Du coté de ses protagonistes, un mot tout de suite pour Charlize Theron, Eblouissante ! D'ailleurs, non pas que les récompenses et les prix soit forcément une obsession pour moi, je n'en ai au fond pas une très grande estime sans non plus vouloir adopté la fausse posture iconoclaste de service pour être dans la bonne hype, il y'a de quoi s'indigné néanmoins . A tel point que je déplore complètement le fait qu'elle n'est rien obtenu de significatif pour son rôle de Furiosa. J'ai une envie folle de juron et d'insanités pour accentuer mon désarroi tant j'estime que son interprétation est l'une des plus épiques et emblématique de la décennie. Voir plus loin encore. Son cri, à genou dans le désert, qui brise ses espoirs, son combat ... Rien que pour ça, elle mérite son ovation. Tom Hardy et elle forme à plus d'un titre, un binôme hors normes. Ce dernier reprend le casse gueule costume de Max et ne singe que dalle, ne force pas, il y va, un peu comme il l'entend. C'est juste parfais ! Ou pas du tout parfais, c'est ce qui rend le truc encore plus givré !! Lui aussi enfile les rôles de barbares au fond infiniment plus tenu que d'autres étalages en bonne et due forme. Hugh Keys-Byrne ( RIP ), Nicholas Hoult, Abbey Lee Kershaw, Zoe Kravitz et consorts eux viennent compléter de leurs étoffent ce prestigieux étalas de tempérament. Ils et elles garnissent cet assemblage, tiennent la cadence de ses deux monstres.
Avant de conclure cette critique de ce second visionnage de Fury Road après celui de 2016, j'aimerai dire deux ou trois petites choses pour son Soundtrack complètement partie prenante de cette folie. Déjà, le Doof Warrior, rien que çà ... Mais aussi que dire de ses partitions endiablé qui viennent nous accompagner dans ce périple en ces Terres arides et cependant pleines de surenchères peu élémentaires. Il y'a dans cette musique de quoi bien t'énerver pour toute la journée !

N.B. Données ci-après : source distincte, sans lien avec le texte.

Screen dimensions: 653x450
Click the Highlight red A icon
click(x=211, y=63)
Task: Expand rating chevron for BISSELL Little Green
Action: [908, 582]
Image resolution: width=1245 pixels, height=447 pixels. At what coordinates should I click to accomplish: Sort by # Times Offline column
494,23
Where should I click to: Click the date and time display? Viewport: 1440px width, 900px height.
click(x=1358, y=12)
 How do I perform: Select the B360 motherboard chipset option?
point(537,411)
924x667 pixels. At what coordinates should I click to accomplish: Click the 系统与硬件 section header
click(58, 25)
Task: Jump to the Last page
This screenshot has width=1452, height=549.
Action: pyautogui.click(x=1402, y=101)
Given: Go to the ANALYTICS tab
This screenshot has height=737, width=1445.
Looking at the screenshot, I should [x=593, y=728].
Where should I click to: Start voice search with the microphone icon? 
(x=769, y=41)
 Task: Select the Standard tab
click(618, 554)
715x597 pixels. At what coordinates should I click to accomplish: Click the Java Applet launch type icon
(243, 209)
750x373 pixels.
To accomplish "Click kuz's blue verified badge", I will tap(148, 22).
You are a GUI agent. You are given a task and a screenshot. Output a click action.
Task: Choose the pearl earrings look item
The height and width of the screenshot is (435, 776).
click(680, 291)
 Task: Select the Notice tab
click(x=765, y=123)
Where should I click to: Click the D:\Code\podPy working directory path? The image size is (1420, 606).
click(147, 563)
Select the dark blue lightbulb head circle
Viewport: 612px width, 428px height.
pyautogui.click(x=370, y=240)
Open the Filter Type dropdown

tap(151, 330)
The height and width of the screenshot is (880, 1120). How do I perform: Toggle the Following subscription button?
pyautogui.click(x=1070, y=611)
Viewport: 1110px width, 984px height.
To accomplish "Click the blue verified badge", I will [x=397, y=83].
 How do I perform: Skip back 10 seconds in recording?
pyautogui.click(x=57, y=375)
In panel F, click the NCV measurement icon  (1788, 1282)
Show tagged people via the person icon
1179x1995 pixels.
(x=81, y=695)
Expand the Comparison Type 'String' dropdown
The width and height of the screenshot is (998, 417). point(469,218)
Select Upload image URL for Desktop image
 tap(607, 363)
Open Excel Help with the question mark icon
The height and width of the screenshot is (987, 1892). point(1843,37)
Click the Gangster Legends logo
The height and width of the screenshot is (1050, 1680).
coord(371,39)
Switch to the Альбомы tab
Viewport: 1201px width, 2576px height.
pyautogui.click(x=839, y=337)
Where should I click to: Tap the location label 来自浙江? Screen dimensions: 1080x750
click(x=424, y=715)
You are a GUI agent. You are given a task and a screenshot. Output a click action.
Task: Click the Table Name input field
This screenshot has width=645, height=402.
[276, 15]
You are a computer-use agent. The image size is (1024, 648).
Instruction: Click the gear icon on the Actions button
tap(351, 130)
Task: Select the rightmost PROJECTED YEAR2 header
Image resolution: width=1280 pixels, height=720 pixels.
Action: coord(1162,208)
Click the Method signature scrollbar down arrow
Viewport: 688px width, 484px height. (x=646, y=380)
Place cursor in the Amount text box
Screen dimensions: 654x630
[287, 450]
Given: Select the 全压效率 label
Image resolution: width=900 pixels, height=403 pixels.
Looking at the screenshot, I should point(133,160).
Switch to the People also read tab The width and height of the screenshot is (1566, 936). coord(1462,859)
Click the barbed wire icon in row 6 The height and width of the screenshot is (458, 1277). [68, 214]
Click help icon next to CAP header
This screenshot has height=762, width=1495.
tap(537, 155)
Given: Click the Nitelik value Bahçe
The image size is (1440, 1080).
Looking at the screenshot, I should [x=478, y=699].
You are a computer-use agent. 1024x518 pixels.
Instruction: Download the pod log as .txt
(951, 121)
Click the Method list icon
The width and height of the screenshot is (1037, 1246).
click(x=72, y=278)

Ce coup-ci, je me tire. Revoir ces quatre films sur quatre jours pour acheminé mon Année 2021 m'a vraiment extasié, ce dernier peut-être encore plus en fin de compte. J'en conservais un sacrée souvenir, cette sensation c'est doublement plus accru avec ces retrouvailles. MAD MAX: FURY ROAD est à classé parmi les grandes œuvres d'un Siècle qui à parfois tendance à ce caresser le ventre pour finir en bastringue, ici, rien de tout çà. On se sert du passé, sans honnir ou idolâtré quoi que se soit, non. On prend ce qu'il y'a à prendre, et on avance, quoi qu'il en coute ! Retenons-en la leçon.